# Kondensatormikrofon, Stinknormale Soundkarte mit nervendem Grundrauschen



## Marius Heil (8. Januar 2007)

Hi,

ich würde gerne einige Soundaufnahmen machen, nun ist die Frage, was brauche ich dazu.
Von der Qualität her hätte ich gerne eine einigermaßen gute.
Wenn ich ein popliges PC-Mikro in meinen PC stecke geht das einwandfrei, nun hab ich aber noch ein Kondensatormikrofon, 1 Moving-Coil oder so und ein Mini-Kondensatormikrofon rumliegen. Die würde ich gerne einsetzen, da ich die Qualität für angemessen halte.
Die Mikrofone haben alle diese rießigen Klinkenstecker, wobei ich sie mittels Adapter an den PC angeschlossen habe.
Das Signal ist jedoch viel zu schwach für den PC, in einem Aufnahmeprogramm bekomme ich ein Grundrauschen rein, das schon von der Soundkarte selbst zu kommen scheint sowie überlagert die Aufnahme des Mikrofons, die man aus dem rauschen kaum raushört. Wenn ich ein PC-Mikro anstecke ist das Rauschen zwar immer ncoh da aber aufgrund der größeren Verstärkung nicht zu sher hörbar. Was bruache ich nun um die 3 gescheiten Mikrofone an den PC anzuschließen?


Marius


----------



## zyro (8. Januar 2007)

Hi,

Kondensatormikrophone benötigen 48V Phantompower vom Mischpult, was erklärt, warum deine ersten Versuche so leise waren. Es gibt einzelne Phantompowermodule, die man für wenig Geld kaufen kann. Allerdings würde ich dir empfehlen, eine neue Soundkarte zu kaufen um wirklich gute Ergebnisse zu erzielen eine gute, für Anfänger ausreichende, ist die von M-Audio Delta Audiophile 2496 (http://www.m-audio.com/index.php?do=products.list&ID=pciinterfaces) 
für knappe 90€. Ich versteh noch nicht so ganz warum du eine große Klinke an dem Mikro hast, denn die Klinke ist als unsymmetrischer Signalgeber immer schlecht. Versuch dir am besten ein Mikro mit XLR Anschluss zu holen und dann noch einen kleinen PreAmp für Gesang damit solltest du gut ausgerüstet sein.

Marcel


----------



## Zinken (8. Januar 2007)

Für den Anfang würde es wohl auch ein kleines Mischpult für wenige Euronen tun.
Damit hast Du eine einstellbare Vorverstärkung und kannst ein beliebiges Mikro
anschließen. So etwas bekommst Du zB. bei http://www.thomann.de sehr günstig.
Ist vielseitig verwendbar und wunderbar für die ersten Experimente.
Für eine etwas höherwertigere Aufnahme wirst Du allerdings nicht um eine halbwegs
vernünftige Soundkarte herumkommen. Aber da Du Mikrofone mit Klinkenstecker
benutzt, ist das im Moment sowieso egal...


----------



## ExMrBean (8. Januar 2007)

Hallo zusammen,

nur eine kleine Anmerkung:

Auch ein (Stereo-)Klinkenstecker kann symmetrisch beschaltet und mit Phantomspeisung betrieben werden .

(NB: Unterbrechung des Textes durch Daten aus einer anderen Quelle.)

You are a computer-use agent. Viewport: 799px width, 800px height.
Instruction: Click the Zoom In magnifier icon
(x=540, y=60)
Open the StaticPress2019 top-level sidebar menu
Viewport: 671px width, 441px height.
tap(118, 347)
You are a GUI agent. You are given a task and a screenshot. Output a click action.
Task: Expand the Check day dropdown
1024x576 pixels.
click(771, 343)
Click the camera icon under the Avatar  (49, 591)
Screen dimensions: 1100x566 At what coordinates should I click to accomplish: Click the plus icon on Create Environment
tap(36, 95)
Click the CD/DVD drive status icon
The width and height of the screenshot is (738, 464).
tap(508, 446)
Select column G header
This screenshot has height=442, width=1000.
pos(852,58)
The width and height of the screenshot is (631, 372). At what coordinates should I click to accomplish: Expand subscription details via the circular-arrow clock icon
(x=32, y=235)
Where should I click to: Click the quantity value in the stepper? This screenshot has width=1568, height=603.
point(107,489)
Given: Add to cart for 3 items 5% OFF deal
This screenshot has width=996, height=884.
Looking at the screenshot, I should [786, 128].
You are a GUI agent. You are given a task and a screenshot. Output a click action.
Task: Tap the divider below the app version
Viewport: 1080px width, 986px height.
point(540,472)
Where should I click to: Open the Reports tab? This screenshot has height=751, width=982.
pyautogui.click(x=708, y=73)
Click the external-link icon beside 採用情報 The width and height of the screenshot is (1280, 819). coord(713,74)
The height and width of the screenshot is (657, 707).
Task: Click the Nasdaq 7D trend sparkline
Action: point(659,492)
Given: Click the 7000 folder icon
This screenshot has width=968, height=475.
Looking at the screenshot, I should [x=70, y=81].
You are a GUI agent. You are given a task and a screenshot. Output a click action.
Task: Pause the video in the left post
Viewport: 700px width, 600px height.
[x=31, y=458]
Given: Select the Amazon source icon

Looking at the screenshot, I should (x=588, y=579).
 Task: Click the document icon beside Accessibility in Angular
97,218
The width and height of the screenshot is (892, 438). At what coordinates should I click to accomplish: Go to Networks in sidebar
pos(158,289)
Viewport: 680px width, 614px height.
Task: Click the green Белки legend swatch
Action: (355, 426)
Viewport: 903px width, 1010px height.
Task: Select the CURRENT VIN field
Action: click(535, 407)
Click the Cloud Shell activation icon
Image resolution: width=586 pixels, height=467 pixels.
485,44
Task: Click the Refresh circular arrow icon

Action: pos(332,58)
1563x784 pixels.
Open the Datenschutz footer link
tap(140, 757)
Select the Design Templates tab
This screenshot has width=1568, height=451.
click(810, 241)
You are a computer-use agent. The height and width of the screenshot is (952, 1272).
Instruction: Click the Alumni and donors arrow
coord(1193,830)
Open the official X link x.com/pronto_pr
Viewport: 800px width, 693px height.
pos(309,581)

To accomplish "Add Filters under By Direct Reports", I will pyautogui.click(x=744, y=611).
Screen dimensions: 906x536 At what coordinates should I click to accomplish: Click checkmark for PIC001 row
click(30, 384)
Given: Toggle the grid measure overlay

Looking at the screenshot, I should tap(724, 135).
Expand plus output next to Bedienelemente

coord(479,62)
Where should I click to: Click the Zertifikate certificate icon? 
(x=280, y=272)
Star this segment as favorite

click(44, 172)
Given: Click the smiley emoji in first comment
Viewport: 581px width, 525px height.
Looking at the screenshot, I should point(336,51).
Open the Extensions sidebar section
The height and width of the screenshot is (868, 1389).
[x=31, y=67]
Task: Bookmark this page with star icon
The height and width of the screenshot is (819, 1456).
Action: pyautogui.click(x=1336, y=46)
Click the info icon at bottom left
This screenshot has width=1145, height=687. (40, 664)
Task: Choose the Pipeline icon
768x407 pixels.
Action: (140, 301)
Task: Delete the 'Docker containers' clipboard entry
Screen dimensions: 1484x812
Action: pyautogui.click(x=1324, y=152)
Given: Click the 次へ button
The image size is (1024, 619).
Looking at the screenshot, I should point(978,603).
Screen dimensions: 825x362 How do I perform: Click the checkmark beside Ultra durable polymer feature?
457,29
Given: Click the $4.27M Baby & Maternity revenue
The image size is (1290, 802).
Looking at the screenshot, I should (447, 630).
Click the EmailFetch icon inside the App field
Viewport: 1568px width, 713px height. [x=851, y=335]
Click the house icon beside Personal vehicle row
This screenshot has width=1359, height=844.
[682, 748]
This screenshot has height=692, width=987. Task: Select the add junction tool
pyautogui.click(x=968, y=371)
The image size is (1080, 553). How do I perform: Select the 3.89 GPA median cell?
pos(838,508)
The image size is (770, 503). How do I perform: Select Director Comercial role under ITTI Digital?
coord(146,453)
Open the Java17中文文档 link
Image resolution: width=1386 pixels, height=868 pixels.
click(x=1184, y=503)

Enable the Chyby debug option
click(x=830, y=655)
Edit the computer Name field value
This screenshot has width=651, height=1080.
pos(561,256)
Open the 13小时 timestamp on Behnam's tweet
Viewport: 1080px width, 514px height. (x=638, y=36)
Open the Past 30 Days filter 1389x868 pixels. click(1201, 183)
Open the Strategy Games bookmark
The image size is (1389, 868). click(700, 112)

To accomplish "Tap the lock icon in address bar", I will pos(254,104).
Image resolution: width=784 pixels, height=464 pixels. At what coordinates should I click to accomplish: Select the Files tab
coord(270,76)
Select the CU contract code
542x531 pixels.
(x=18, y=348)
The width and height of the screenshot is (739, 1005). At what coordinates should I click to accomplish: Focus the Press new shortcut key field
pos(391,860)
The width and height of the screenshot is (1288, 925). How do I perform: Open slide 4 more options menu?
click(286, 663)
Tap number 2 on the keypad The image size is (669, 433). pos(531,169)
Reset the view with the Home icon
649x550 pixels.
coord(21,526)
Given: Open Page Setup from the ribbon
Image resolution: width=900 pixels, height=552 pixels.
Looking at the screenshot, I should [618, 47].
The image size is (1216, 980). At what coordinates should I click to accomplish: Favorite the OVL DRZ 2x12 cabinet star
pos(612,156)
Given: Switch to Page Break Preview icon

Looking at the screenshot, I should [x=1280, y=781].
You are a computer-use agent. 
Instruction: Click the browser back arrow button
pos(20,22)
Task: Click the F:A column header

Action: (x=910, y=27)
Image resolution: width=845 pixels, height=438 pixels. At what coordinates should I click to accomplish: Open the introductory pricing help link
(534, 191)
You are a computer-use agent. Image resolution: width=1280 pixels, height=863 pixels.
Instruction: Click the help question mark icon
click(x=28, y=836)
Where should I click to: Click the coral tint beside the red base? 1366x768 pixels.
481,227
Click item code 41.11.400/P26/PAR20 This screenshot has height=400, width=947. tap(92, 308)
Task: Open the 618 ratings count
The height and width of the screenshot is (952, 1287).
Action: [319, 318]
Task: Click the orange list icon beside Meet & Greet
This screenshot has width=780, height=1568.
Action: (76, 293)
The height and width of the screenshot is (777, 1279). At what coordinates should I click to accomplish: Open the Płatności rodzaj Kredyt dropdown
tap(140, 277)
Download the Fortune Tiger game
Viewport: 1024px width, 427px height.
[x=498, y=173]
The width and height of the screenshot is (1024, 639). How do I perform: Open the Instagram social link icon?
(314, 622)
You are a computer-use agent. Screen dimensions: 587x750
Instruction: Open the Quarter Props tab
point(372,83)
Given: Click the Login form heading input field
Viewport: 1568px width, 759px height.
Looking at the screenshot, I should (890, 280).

Ansonsten gilt natürlich das schon Gesagte.

Gruß,
Klaus


----------



## FingerSkill (9. Januar 2007)

Sprich deutsch: Synchron (HiFi: Stereo) | Asynchron (HiFi: Mono)
          englisch: Balanced | Inbalanced

gruss fap


----------



## Zinken (9. Januar 2007)

Natürlich KANN man einen Klinkenstecker symetrsich betreiben. Aber hast Du schonmal ein 
Mikro eines halbwegs seriösen Herstellers gesehen, das so beschaltet ist?
Das tut man einfach nicht, höchstens als allerletzte, gepfuschte Notlösung.


----------



## Marius Heil (9. Januar 2007)

Hi,

danke für die Antworten, ich bin grad am rumschauen, ob ich im Internet was finde. Interessant wäre natürlich ne Soundkarte die glecih so nen Eingang hat, bin grad auf der Suche bei Ebay.
Wegen nem Mischpult schau ich auch grad rum, kann auch sein, dass ich hier Zuhause noch was finden könnte.
Danke erstmal für die Antworten, allem konnte ich nciht folgen, da ich mich mit Recording nicht sonderlich auskenne hab ich keine Ahnung von den verschiedenen Begriffen 

Marius


----------



## Zinken (9. Januar 2007)

Ich kann die Midiman-Karten nur empfehlen. Ich selbst benutze seit Jahren eine Delta44 und bin sehr zufrieden damit.
Die hat übrigens besagte Pseudo-symetrische Eingänge mit Klinkensteckern 
In dem Fall spielt das allerdings keine Rolle, da man ohnehin nicht direkt mit einem Mikro reingeht.
Es gibt von Midiman aber auch Karten mit integrierten Vorverstärkern in der Breakout-Box.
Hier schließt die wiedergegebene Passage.